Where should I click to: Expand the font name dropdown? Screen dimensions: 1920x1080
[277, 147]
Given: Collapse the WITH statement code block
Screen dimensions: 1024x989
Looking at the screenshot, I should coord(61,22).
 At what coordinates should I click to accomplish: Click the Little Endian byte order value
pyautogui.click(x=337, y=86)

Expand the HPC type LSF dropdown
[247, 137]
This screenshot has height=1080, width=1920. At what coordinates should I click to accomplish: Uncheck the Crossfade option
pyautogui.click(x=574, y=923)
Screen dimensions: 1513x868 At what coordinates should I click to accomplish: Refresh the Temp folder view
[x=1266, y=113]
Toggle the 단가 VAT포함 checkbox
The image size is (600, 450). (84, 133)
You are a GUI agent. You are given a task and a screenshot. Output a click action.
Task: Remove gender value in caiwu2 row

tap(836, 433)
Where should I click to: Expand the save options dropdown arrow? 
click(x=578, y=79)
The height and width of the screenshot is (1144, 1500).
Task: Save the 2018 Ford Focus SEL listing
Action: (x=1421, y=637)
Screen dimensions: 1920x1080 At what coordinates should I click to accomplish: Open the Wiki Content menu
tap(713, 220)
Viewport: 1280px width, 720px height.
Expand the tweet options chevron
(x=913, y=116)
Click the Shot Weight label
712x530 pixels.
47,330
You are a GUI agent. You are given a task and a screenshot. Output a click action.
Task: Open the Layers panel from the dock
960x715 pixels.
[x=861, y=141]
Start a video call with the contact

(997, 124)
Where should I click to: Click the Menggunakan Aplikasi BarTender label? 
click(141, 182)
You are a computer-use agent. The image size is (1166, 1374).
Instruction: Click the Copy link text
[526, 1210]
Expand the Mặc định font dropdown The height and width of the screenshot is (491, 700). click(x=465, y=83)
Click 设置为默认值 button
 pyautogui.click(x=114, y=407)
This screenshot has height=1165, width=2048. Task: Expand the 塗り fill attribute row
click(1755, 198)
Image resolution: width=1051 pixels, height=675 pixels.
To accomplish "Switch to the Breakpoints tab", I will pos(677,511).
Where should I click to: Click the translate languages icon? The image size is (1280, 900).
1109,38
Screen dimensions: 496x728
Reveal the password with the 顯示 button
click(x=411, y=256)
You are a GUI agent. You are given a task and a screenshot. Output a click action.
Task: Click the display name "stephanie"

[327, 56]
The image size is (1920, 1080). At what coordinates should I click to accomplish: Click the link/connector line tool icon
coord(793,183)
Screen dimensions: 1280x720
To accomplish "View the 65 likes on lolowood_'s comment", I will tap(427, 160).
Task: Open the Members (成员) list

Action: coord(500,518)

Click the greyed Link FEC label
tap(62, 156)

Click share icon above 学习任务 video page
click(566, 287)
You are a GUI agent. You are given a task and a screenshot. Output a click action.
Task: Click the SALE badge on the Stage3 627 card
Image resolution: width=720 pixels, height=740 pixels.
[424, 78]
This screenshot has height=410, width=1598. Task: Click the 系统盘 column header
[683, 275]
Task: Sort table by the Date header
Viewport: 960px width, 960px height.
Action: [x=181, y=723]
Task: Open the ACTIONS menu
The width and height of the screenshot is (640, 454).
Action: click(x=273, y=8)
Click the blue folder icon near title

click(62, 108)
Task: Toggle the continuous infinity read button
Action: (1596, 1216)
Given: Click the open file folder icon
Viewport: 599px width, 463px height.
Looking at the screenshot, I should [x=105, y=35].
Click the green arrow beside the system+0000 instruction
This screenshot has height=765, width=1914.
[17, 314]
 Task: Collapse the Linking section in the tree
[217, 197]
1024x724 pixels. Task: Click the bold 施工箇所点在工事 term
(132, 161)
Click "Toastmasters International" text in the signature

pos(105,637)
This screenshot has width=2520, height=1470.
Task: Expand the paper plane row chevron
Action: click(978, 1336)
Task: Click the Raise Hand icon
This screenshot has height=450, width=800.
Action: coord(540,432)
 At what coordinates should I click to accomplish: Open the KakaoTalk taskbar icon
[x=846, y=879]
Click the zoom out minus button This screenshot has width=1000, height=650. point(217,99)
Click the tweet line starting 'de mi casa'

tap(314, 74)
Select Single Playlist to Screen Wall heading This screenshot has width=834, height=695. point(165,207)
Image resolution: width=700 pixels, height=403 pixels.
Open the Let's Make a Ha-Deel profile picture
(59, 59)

What is needed >> Retype the rows from the line containing "Task: Open the Members (成员) list" through the end of the rows, including both of those lines.

Reply to the exercise >>
Task: Open the Members (成员) list

Action: coord(500,518)

Click the greyed Link FEC label
tap(62, 156)

Click share icon above 学习任务 video page
click(566, 287)
You are a GUI agent. You are given a task and a screenshot. Output a click action.
Task: Click the SALE badge on the Stage3 627 card
Image resolution: width=720 pixels, height=740 pixels.
[424, 78]
This screenshot has height=410, width=1598. Task: Click the 系统盘 column header
[683, 275]
Task: Sort table by the Date header
Viewport: 960px width, 960px height.
Action: [x=181, y=723]
Task: Open the ACTIONS menu
The width and height of the screenshot is (640, 454).
Action: click(x=273, y=8)
Click the blue folder icon near title

click(62, 108)
Task: Toggle the continuous infinity read button
Action: (1596, 1216)
Given: Click the open file folder icon
Viewport: 599px width, 463px height.
Looking at the screenshot, I should [x=105, y=35].
Click the green arrow beside the system+0000 instruction
This screenshot has height=765, width=1914.
[17, 314]
 Task: Collapse the Linking section in the tree
[217, 197]
1024x724 pixels. Task: Click the bold 施工箇所点在工事 term
(132, 161)
Click "Toastmasters International" text in the signature

pos(105,637)
This screenshot has width=2520, height=1470.
Task: Expand the paper plane row chevron
Action: click(978, 1336)
Task: Click the Raise Hand icon
This screenshot has height=450, width=800.
Action: coord(540,432)
 At what coordinates should I click to accomplish: Open the KakaoTalk taskbar icon
[x=846, y=879]
Click the zoom out minus button This screenshot has width=1000, height=650. point(217,99)
Click the tweet line starting 'de mi casa'

tap(314, 74)
Select Single Playlist to Screen Wall heading This screenshot has width=834, height=695. point(165,207)
Image resolution: width=700 pixels, height=403 pixels.
Open the Let's Make a Ha-Deel profile picture
(59, 59)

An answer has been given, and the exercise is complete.